§ What the task requires: The lines to copy are those in the records below that hold the word "button".
[Start of Attachment]
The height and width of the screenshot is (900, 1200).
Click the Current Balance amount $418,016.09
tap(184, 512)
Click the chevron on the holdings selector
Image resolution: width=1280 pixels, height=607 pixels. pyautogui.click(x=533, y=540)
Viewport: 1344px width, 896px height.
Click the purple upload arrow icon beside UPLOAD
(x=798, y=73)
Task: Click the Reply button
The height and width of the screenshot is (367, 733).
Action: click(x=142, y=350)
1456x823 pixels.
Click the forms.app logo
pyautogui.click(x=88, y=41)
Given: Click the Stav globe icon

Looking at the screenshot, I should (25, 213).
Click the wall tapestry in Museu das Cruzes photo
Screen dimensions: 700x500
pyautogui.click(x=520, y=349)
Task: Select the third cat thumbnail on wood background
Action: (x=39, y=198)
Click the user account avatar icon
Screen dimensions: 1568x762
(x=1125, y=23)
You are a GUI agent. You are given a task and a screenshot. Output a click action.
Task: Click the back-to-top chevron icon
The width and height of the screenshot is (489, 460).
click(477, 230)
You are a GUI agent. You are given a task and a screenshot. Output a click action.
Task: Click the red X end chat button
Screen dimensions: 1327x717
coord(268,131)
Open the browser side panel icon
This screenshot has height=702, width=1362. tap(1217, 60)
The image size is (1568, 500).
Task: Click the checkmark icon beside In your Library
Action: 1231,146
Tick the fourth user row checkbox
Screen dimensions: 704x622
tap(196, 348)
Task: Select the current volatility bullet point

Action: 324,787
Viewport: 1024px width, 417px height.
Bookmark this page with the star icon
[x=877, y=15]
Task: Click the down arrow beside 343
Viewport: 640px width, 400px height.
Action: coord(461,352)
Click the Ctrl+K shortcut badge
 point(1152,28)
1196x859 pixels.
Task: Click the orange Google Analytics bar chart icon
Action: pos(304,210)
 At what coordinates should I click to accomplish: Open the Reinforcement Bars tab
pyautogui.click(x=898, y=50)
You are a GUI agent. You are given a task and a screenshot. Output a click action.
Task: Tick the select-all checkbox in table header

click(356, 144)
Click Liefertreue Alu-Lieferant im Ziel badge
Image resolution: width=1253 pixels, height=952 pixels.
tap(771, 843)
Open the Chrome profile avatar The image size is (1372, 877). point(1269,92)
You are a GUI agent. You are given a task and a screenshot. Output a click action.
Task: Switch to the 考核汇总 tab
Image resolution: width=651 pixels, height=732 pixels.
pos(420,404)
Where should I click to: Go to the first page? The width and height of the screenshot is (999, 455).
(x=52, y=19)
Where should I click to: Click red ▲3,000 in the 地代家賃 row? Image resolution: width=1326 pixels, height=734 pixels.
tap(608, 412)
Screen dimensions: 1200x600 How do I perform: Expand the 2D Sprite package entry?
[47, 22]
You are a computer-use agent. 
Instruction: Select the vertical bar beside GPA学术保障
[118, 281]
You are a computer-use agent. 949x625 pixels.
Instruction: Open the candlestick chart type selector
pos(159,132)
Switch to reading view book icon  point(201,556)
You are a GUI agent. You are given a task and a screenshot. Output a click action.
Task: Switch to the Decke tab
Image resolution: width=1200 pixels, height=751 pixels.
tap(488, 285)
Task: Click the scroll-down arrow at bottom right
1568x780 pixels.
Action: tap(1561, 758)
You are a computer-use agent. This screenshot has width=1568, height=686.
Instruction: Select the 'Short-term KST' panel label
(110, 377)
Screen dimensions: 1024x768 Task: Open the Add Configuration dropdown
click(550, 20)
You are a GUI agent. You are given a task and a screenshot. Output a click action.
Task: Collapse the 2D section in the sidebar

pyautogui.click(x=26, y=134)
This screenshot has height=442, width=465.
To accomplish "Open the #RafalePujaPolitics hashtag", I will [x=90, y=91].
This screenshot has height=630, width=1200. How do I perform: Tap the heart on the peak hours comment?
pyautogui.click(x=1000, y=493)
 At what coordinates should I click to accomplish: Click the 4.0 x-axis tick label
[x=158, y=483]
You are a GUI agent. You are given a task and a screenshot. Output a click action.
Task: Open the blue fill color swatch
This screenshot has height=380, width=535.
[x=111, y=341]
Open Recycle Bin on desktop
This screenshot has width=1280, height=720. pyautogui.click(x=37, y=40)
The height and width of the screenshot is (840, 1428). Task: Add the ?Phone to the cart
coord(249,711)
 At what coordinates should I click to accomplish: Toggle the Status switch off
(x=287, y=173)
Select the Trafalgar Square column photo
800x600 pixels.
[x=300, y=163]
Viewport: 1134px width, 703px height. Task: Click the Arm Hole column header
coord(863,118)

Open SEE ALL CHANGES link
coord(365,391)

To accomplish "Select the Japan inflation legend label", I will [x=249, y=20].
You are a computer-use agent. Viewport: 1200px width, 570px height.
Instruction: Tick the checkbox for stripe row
[End of Attachment]
§ Solution:
Task: Click the Reply button
Task: Click the red X end chat button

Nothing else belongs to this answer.